DOCUMENT PASSAGE START
Lynda Benglis

I couldn’t pour wax on the floor and make it work, and I wasn’t interested in straight canvases . . . I was mocking the whole issue of figure ground. LYNDA BENGLIS

Evolve or die. The old biology and business byword is just as true of art, and in the endgame practices of abstract painting in 1960s America, one artist, a young Louisiana transplant named Lynda Benglis, jettisoned the canvas—or any concept of a stabilizing vertical support—and began to experiment with pouring color directly onto the floor. These works—made from vats of latex, which she pigmented—became her iconic “pour,” or “spill,” pieces. They had all the formal intrigue of her abstract predecessors, but they were gusty, unleashed animals, projecting into space, literally spilling over, and creating curious hybrids between Greenbergian abstraction and a sort of manic postminimalism unafraid of chaos or quick movement.

Throughout the 73-year-old artist’s career, Benglis has made painterly sculpture, or sculptural painting, or perhaps it’s simply Benglisian forms: works that range in material—fabric, wire mesh, bronze, steel, cast aluminum, polyurethane, beeswax, phosphorescence, glitter, handmade paper—but always carry the process of their creation on their surfaces. The pours evolved into foam and mounds, lava-like protrusions or waves, and eventually into an ongoing series of large-scale fountains begun in 1984, which included working plumbing. But Benglis, ever the material experimenter, was a free-floating radical. She worked in video and film, and her famous “pin-up” in the November 1974 issue of Artforum—perhaps the most famous page in an art magazine of all time, which resulted in resignations and art-world schisms—was a nude photograph of the artist in sunglasses and wielding an extra-large dildo. The mock centerfold not only played with the tropes of porn and the male gaze, but in many ways predicted the future state of the young artist as cynosure, fantasy provider, or pop-cultural agitator. In certain respects, without Benglis’s influence, it is hard to imagine the careers or artists as diverse as Cindy Sherman and Rachel Harrison—many artists owe something to her deft, idiosyncratic fusion of formal and social concerns.

Benglis, today, is still working and experimenting—in New York City (she was recently working on Crescendo, a new version of her 1984 World’s Fair fountain, The Wave of the World, at Modern Art Foundry in Queens), in the Hamptons, in New Mexico, in Ahmedabad, India, among other places. And it’s proving to be a busy year—not only is her original World’s Fair fountain, which was lost for decades, returning to public display in New Orleans, but now Benglis has her first comprehensive, career-spanning museum retrospective in the United Kingdom at the Hepworth Wakefield (running until July 5); works ranging 50 years will be in the same location for the first time, offering a true examination of Benglis’s humor, precision, and physicality. Also, in May, the Storm King Art Center in upstate New York will show a survey of the artist’s outdoor and indoor sculptures, many of them fountains.
DOCUMENT PASSAGE END
_PROMPT_:
List the places where, according to the piece on Lynda Benglis, she is working and experimenting today.
INFORMATION SHOWN START
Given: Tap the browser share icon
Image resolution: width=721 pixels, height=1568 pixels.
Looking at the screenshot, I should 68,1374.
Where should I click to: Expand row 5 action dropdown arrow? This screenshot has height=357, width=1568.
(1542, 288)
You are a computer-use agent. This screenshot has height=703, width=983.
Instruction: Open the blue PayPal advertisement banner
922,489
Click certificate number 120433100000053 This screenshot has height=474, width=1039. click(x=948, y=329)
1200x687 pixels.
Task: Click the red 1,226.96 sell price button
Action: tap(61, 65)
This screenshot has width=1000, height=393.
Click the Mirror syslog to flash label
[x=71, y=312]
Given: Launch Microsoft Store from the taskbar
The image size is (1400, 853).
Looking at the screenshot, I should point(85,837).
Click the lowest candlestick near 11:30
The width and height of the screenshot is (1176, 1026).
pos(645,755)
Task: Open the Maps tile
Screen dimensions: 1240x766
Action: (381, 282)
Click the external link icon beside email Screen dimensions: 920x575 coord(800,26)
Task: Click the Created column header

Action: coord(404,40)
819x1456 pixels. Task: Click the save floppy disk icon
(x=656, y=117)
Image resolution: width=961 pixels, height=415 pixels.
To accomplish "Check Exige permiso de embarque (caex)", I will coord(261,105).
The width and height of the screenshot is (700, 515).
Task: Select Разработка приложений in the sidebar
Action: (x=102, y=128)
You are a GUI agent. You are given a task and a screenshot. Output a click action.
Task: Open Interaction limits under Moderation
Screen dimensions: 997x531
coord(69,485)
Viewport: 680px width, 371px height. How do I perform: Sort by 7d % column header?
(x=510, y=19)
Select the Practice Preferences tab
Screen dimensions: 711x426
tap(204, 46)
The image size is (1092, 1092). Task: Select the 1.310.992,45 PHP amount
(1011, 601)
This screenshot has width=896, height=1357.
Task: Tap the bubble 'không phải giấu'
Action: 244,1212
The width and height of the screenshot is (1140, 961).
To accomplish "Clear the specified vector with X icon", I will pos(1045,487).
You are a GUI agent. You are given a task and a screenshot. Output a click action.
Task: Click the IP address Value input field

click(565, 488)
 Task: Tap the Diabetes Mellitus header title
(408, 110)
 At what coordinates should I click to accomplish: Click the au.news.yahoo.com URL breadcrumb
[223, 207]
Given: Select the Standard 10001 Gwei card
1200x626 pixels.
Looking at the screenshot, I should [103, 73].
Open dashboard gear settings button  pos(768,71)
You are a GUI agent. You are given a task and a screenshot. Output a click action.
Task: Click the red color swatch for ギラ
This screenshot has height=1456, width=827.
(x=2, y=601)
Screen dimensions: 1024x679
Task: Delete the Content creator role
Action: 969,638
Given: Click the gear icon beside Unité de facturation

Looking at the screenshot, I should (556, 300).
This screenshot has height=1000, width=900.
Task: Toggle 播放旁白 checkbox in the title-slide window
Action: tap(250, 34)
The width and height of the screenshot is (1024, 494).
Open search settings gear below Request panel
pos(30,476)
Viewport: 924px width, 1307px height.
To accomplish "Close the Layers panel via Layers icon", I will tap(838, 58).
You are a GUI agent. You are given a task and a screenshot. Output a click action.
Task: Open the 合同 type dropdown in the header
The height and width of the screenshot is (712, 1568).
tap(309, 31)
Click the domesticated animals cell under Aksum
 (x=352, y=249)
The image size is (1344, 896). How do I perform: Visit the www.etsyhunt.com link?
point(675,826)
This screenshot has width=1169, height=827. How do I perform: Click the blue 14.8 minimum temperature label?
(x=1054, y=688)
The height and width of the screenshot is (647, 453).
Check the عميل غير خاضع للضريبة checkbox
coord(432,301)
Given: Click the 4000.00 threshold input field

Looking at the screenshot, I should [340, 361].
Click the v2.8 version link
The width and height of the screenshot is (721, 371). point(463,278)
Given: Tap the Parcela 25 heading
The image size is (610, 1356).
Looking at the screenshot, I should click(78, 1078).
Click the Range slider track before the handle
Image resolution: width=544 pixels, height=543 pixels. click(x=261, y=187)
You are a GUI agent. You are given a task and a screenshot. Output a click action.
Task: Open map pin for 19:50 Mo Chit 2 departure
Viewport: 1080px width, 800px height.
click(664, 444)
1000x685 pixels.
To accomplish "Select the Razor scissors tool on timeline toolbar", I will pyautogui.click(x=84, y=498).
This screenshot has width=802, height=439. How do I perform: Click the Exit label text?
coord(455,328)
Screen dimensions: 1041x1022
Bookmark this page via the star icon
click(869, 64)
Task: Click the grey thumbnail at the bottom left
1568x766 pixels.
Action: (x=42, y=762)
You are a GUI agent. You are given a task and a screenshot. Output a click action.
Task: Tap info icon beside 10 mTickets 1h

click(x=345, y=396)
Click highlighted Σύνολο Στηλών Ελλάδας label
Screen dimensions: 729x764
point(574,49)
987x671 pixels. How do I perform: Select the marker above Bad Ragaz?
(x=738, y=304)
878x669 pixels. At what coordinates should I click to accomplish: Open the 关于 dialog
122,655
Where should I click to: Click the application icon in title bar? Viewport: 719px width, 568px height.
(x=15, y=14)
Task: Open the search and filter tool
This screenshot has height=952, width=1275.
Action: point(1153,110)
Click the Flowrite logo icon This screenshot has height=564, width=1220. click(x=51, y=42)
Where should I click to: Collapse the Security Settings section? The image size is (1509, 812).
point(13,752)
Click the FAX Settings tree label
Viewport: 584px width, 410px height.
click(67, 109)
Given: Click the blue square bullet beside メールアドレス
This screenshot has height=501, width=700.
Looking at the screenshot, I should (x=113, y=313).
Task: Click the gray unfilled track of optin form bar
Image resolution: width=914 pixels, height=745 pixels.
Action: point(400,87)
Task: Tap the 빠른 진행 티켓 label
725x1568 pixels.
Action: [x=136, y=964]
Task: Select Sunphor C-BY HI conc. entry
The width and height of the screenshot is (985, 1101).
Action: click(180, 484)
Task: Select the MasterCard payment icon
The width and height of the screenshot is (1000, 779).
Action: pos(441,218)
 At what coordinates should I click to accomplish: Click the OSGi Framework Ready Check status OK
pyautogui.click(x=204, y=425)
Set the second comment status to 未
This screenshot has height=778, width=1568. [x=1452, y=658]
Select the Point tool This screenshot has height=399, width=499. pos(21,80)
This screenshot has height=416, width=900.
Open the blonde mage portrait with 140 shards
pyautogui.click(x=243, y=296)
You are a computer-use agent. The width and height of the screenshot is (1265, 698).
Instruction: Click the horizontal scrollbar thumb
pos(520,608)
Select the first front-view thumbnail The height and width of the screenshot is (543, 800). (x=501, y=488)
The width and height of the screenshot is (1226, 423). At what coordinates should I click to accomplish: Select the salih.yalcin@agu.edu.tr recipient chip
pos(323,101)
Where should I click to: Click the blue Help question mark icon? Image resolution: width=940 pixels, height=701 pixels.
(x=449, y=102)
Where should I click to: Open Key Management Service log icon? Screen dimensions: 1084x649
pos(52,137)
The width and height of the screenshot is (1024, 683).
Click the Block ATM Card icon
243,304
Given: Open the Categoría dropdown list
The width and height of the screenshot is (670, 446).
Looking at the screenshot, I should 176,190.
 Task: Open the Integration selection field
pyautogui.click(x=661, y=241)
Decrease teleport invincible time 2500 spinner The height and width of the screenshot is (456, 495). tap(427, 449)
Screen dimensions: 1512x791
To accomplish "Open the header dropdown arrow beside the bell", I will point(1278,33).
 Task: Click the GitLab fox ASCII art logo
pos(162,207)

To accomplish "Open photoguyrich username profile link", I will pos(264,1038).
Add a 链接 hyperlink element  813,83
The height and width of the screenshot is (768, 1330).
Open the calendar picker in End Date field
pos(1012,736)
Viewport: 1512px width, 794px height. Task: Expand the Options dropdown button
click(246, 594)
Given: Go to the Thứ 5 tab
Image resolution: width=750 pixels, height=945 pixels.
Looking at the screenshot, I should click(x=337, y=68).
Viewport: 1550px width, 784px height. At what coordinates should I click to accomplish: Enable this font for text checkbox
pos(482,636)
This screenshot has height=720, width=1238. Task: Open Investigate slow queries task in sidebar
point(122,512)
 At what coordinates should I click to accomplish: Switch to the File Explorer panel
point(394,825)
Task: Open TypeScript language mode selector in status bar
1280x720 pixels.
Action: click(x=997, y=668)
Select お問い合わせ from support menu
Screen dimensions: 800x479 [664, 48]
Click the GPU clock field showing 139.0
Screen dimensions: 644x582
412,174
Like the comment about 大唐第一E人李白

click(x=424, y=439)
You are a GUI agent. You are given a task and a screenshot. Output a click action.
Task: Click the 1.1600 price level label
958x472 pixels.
INFORMATION SHOWN END
_RESPONSE_:
New York City, the Hamptons, New Mexico, and Ahmedabad, India.